We see a face in the shining visage of the full moon.
It’s not so much a matter of there being a fully developed
set of facial features on its surface to perceive
as it is that we, looking for facial features, find them.
It’s what we’ve been doing all our lives.
When our parents first held us,
we looked into their eyes;
we recognized features there,
though we had no names for them:
eyes, a nose, a mouth,
set in a roundish, oval.
And from that point on,
when we heard a voice or recognized
the form of a human, we looked for that
indicator of their intent,
that source of love and approval
— the face.
Many times, I’ve noticed,
especially when my mind is tired,
that staring into seemingly random patterns on walls
on floors, even ceilings, that my brain will form those patterns into faces.
Bearded and bewigged ones, angelic ones;
too many Lincolns, Washingtons, and cherubs to count.
But it all links back, ultimately to those first experiences,
when being lifted from crib or cradle, we came quickly to realize
that the best indicator that we were loved
was a smiling, cooing face, searching our own
for signs of a response.
I think that’s why the craters and shadows
we perceive on our friendly sallow-faced satellite
most often seem to be smiling back at us.
Western outdoors adventure writer Craig Childs
tells of an experience deep in a slot canyon
leading into the main basin of the Grand Canyon.
He had been wandering interconnected canyons for days,
isolated from human companionship,
when he heard voices ahead, hidden in the folds of the rock.

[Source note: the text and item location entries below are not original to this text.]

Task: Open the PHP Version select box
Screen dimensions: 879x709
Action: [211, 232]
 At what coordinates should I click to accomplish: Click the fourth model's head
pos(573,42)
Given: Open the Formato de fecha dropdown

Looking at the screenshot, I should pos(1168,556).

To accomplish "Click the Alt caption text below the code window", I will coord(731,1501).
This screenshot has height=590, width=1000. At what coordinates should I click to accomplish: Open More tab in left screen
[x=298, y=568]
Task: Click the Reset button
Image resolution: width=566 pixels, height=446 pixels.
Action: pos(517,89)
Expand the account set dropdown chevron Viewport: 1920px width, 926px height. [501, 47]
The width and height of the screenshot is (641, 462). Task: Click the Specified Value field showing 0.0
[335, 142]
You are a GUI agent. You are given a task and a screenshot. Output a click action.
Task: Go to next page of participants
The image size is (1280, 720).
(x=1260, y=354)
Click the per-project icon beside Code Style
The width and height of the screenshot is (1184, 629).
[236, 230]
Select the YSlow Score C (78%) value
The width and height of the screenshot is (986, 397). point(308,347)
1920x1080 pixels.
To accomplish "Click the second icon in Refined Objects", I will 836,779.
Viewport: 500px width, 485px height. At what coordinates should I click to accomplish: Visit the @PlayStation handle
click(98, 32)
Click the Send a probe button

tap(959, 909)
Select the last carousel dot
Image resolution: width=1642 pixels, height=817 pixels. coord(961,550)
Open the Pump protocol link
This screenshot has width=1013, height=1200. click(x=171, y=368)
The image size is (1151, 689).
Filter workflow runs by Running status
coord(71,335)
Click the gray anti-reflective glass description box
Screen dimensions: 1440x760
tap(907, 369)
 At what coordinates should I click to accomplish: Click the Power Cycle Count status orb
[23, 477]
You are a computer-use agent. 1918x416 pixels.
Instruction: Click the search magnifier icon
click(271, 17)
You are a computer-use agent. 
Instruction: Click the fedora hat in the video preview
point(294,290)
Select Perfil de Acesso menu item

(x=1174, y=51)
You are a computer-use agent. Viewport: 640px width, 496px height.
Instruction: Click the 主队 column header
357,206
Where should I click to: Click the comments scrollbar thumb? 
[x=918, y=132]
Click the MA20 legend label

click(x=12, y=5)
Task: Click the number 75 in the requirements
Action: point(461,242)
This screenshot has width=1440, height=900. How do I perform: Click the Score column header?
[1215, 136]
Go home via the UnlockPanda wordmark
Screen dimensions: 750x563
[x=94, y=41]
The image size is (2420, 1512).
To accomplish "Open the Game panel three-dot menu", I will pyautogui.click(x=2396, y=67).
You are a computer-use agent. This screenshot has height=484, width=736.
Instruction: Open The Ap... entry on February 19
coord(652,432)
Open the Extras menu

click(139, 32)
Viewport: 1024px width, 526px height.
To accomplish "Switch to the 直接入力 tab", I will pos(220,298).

He definitely was drawing closer
and the voices became clearer as he approached.
He could almost make out the words of their
He was about to shout a greeting
when he turned a bend and found water flowing over rocks.
Like faces from the visual,
we seek to make human conversation
from the auditory.
It’s almost enough evidence to make you think
we are deeply, to the core of our souls,
engineered for connection to each other,
to the giving and receiving of love and attention
and mutual validation through our interactions.
Perhaps we are all bits of the Trinity,
longing for the give and take of connectedness.
Bits of the Trinity longing to share the give and take
of life and love with humanity,
even if we have to create them ourselves.